+++ Material for this task
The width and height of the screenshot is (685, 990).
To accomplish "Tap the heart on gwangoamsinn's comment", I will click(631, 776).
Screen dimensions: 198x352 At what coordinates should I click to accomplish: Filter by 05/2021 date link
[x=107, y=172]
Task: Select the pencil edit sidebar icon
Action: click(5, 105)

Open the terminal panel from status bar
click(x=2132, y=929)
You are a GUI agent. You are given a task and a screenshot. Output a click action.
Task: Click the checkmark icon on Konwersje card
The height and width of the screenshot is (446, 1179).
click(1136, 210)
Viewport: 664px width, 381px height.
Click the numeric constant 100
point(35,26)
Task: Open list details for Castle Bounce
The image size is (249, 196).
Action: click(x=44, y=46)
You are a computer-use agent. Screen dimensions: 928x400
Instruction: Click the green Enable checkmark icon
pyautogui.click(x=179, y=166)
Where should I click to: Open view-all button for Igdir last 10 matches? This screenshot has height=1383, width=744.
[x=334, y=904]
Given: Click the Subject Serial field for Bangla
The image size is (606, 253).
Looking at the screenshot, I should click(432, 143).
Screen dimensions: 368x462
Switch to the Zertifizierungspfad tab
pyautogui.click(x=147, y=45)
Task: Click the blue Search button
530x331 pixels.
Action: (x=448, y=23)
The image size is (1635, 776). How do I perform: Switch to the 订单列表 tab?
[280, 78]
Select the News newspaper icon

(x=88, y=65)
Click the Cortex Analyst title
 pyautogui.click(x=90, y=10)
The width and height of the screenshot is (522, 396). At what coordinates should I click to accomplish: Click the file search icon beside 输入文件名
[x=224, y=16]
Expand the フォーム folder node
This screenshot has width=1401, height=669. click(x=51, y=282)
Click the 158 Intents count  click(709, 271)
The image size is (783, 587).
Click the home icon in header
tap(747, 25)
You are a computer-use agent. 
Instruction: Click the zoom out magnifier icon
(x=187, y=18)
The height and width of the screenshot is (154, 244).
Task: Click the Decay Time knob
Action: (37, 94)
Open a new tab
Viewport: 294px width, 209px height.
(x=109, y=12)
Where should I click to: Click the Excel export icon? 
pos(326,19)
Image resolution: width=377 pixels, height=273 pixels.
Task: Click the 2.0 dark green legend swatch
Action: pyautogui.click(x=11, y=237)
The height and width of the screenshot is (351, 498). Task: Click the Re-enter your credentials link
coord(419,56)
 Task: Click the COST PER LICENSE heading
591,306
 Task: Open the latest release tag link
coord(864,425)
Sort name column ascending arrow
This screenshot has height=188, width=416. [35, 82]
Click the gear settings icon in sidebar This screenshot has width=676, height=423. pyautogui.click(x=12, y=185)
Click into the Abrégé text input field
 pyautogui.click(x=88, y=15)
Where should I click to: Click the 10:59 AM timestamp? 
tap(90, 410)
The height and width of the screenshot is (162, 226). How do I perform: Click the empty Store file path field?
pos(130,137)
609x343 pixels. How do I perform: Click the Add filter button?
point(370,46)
++++++
# Required work
Without omitting anything, retype all of the material above exactly.

# Solution to the problem
The width and height of the screenshot is (685, 990).
To accomplish "Tap the heart on gwangoamsinn's comment", I will click(631, 776).
Screen dimensions: 198x352 At what coordinates should I click to accomplish: Filter by 05/2021 date link
[x=107, y=172]
Task: Select the pencil edit sidebar icon
Action: click(5, 105)

Open the terminal panel from status bar
click(x=2132, y=929)
You are a GUI agent. You are given a task and a screenshot. Output a click action.
Task: Click the checkmark icon on Konwersje card
The height and width of the screenshot is (446, 1179).
click(1136, 210)
Viewport: 664px width, 381px height.
Click the numeric constant 100
point(35,26)
Task: Open list details for Castle Bounce
The image size is (249, 196).
Action: click(x=44, y=46)
You are a computer-use agent. Screen dimensions: 928x400
Instruction: Click the green Enable checkmark icon
pyautogui.click(x=179, y=166)
Where should I click to: Open view-all button for Igdir last 10 matches? This screenshot has height=1383, width=744.
[x=334, y=904]
Given: Click the Subject Serial field for Bangla
The image size is (606, 253).
Looking at the screenshot, I should click(432, 143).
Screen dimensions: 368x462
Switch to the Zertifizierungspfad tab
pyautogui.click(x=147, y=45)
Task: Click the blue Search button
530x331 pixels.
Action: (x=448, y=23)
The image size is (1635, 776). How do I perform: Switch to the 订单列表 tab?
[280, 78]
Select the News newspaper icon

(x=88, y=65)
Click the Cortex Analyst title
 pyautogui.click(x=90, y=10)
The width and height of the screenshot is (522, 396). At what coordinates should I click to accomplish: Click the file search icon beside 输入文件名
[x=224, y=16]
Expand the フォーム folder node
This screenshot has width=1401, height=669. click(x=51, y=282)
Click the 158 Intents count  click(709, 271)
The image size is (783, 587).
Click the home icon in header
tap(747, 25)
You are a computer-use agent. 
Instruction: Click the zoom out magnifier icon
(x=187, y=18)
The height and width of the screenshot is (154, 244).
Task: Click the Decay Time knob
Action: (37, 94)
Open a new tab
Viewport: 294px width, 209px height.
(x=109, y=12)
Where should I click to: Click the Excel export icon? 
pos(326,19)
Image resolution: width=377 pixels, height=273 pixels.
Task: Click the 2.0 dark green legend swatch
Action: pyautogui.click(x=11, y=237)
The height and width of the screenshot is (351, 498). Task: Click the Re-enter your credentials link
coord(419,56)
 Task: Click the COST PER LICENSE heading
591,306
 Task: Open the latest release tag link
coord(864,425)
Sort name column ascending arrow
This screenshot has height=188, width=416. [35, 82]
Click the gear settings icon in sidebar This screenshot has width=676, height=423. pyautogui.click(x=12, y=185)
Click into the Abrégé text input field
 pyautogui.click(x=88, y=15)
Where should I click to: Click the 10:59 AM timestamp? 
tap(90, 410)
The height and width of the screenshot is (162, 226). How do I perform: Click the empty Store file path field?
pos(130,137)
609x343 pixels. How do I perform: Click the Add filter button?
point(370,46)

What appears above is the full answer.